Review
Dying Wish
Flesh Stays Together

Sharptone (2025) Jeremiah Duncan

Dying Wish – Flesh Stays Together cover artwork
Dying Wish – Flesh Stays Together — Sharptone, 2025

From their hardcore days to their newer, progressing sound on Flesh Stays Together, Dying Wish has been inching toward something sharper, more spectral, more personal. Not just lyrically, but also in sound. The band formed in Portland, Oregon in 2018 and haven’t stopped terrorizing the world alongside Spiritbox and Pain of Truth to name a few. Through nonstop touring, explosive live performances, and a clear sense of purpose, Dying Wish have established themselves as one of the most essential and uncompromising acts in modern heavy music. Drawing on the visceral energy of metallic hardcore while injecting a sharp, contemporary urgency with clean vocals, the band creates songs that are as politically aware as they are sonically punishing.

In 2020, they signed with SharpTone Records making this newest offering their third release with the label. Recorded with producer Will Putney (Knocked LooseNothingFull of Hell), Flesh Stays Together has the band return with 10-tracks of an unrelenting barrage that sees them continuing to push at their limits as they paint a vivid portrait of human suffering and raise calls for resistance.

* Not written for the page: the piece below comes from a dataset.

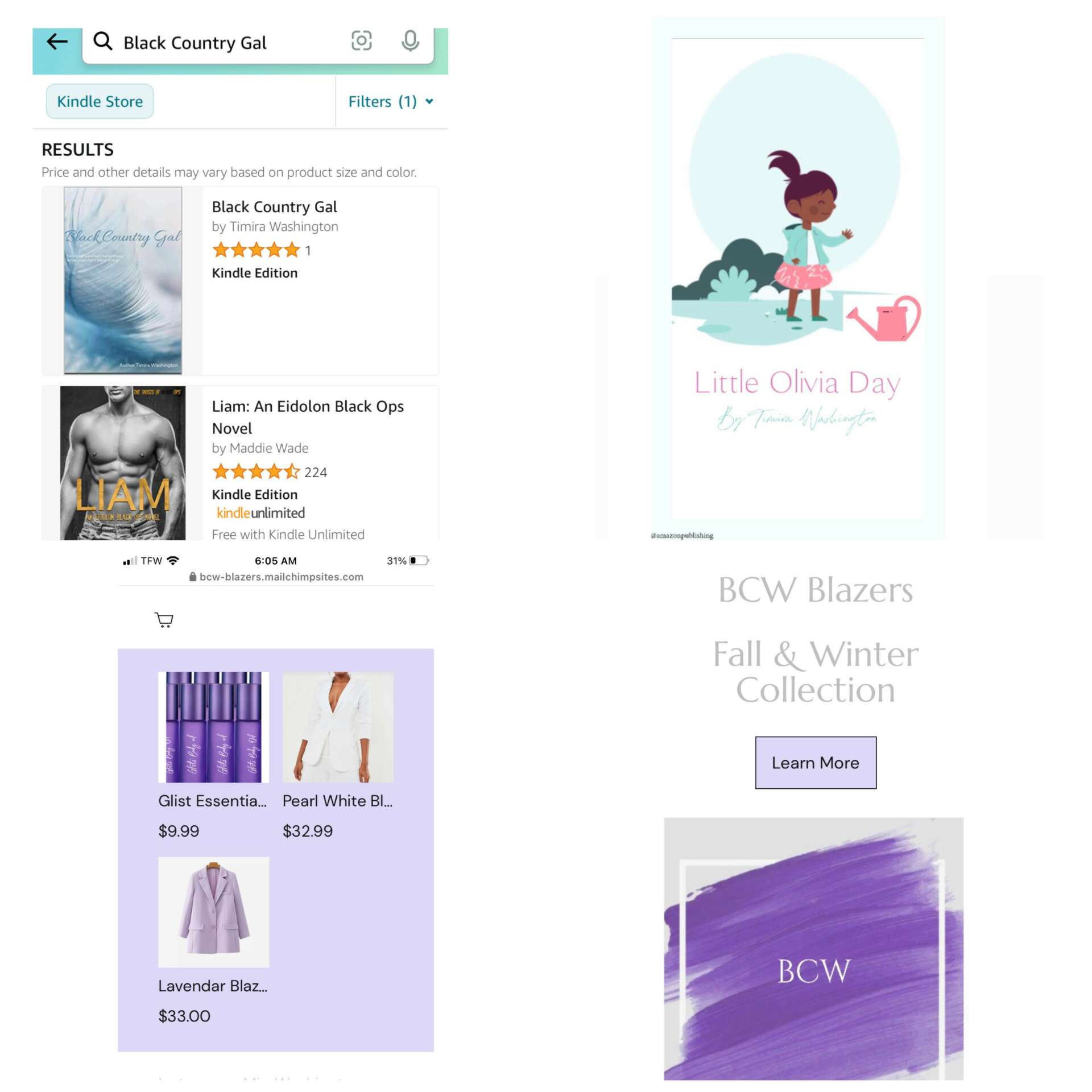Open the shopping cart icon

[164, 619]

Vocalist Emma Boster stated that they wanted to push vulnerability by adding more clean vocals on this album and they did just that. While that makes this album more marketable to on-the-fence true metalcore fans, that wasn’t the band’s intent. The clean vocals are haunting at times, while sounding epic on other tracks. Whether clean or screaming, the vocals truly are wonderful. She really does have the voice of an angel and a demon at the same time. Lyrically, Emma is obviously wrestling with grief, rage, disillusionment, and bitter hope. The structures of these tracks are as if they were thrown into a blender filled with melody and menace.

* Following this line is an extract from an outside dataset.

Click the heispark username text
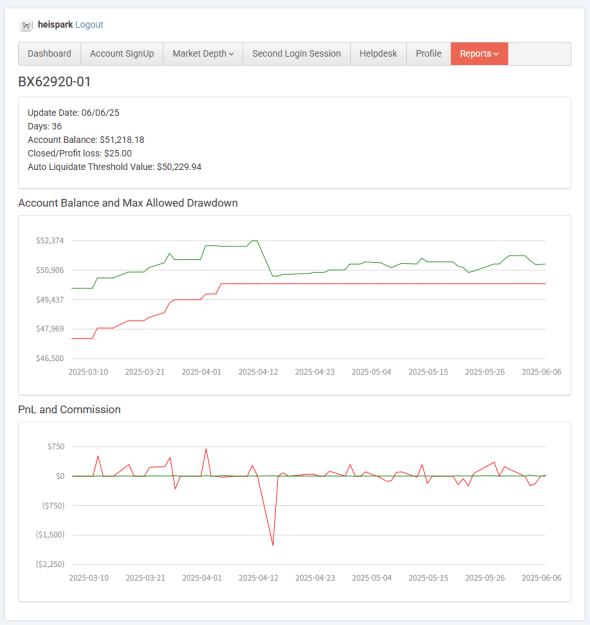Image resolution: width=590 pixels, height=625 pixels. click(55, 25)
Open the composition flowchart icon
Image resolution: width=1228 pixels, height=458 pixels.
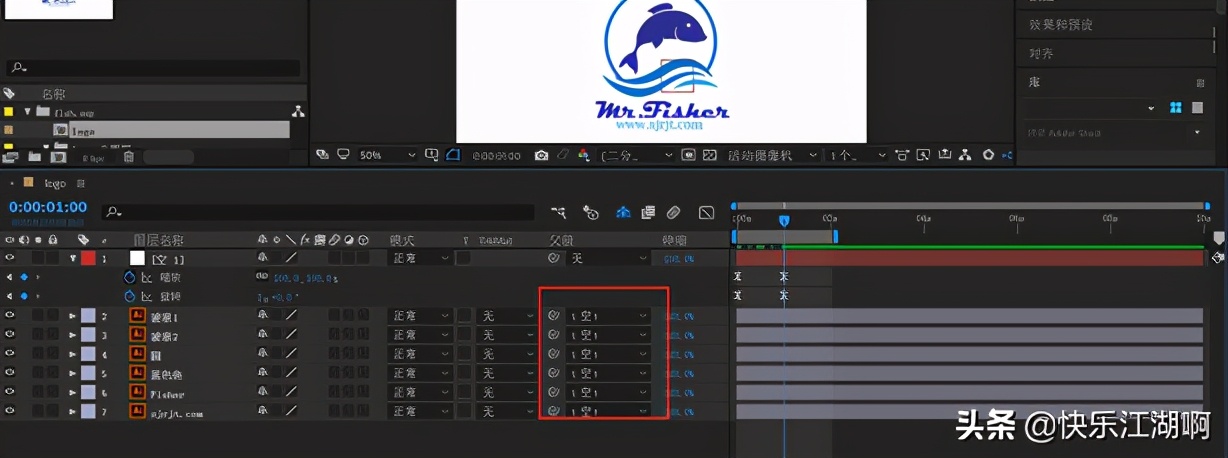coord(965,155)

It’s an interesting mix of songs when compiled together. It feels almost as if EvanescenceKittie, and Walls Of Jericho were pulled at times to write parts of songs and they mashed them together. While there are still brutal breakdowns for the older fans, it tends to get overshadowed by the clean vocals that will open doors for future ones. They lean hard into this contrast on the release. Bludgeoning breakdowns give way to clean vocals that spill like confessions. Hands down, this record is their most cinematic, their most expanded, and their most exposed yet.

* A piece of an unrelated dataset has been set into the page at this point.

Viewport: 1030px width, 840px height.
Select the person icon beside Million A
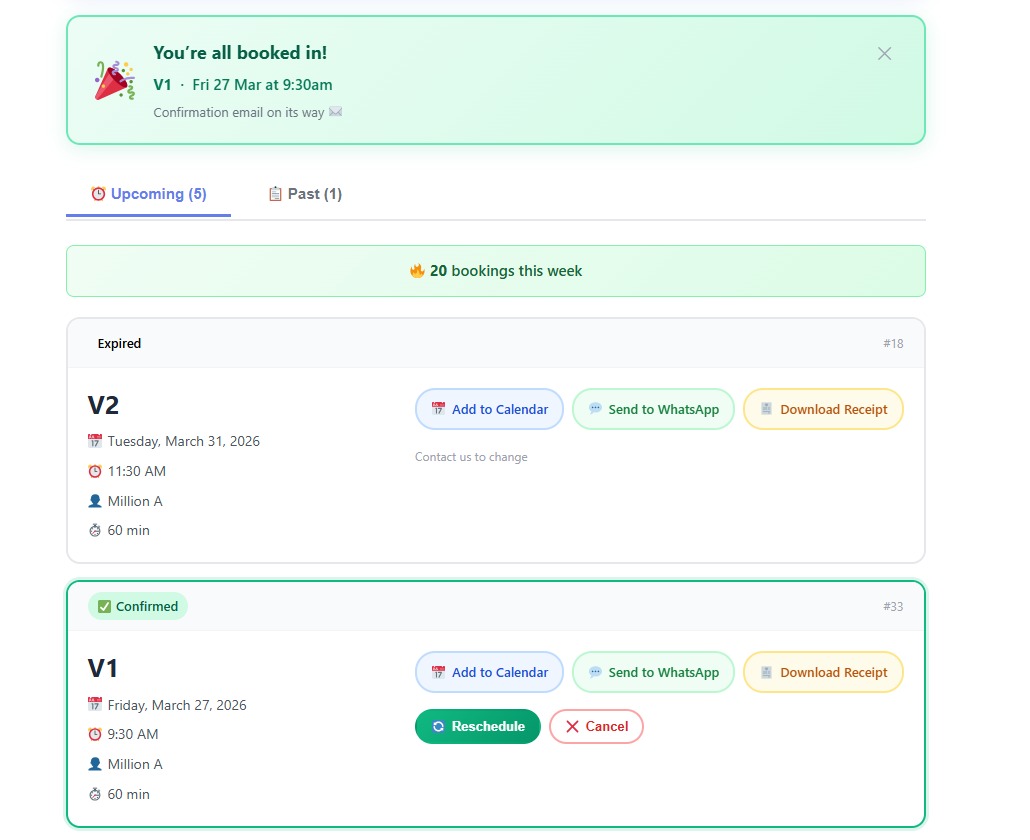(x=95, y=501)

Where it lands hardest is in the tension of the tracks. Knowing that everything they’re screaming is personal, yet feeling like every scream echoes outward at systems, society, and self. It does drag in places at times and some transitions between the brutal and the fragile could’ve cut cleaner, but those stumbles feel human, not misstep. My top three tracks on this album would have to be “Empty The Chamber”, “I Don’t Belong Anywhere”, and “Heaven Departs”. Ultimately, Flesh Stays Together doesn’t just burn the bridges of their past releases but uses the ash to write about their future.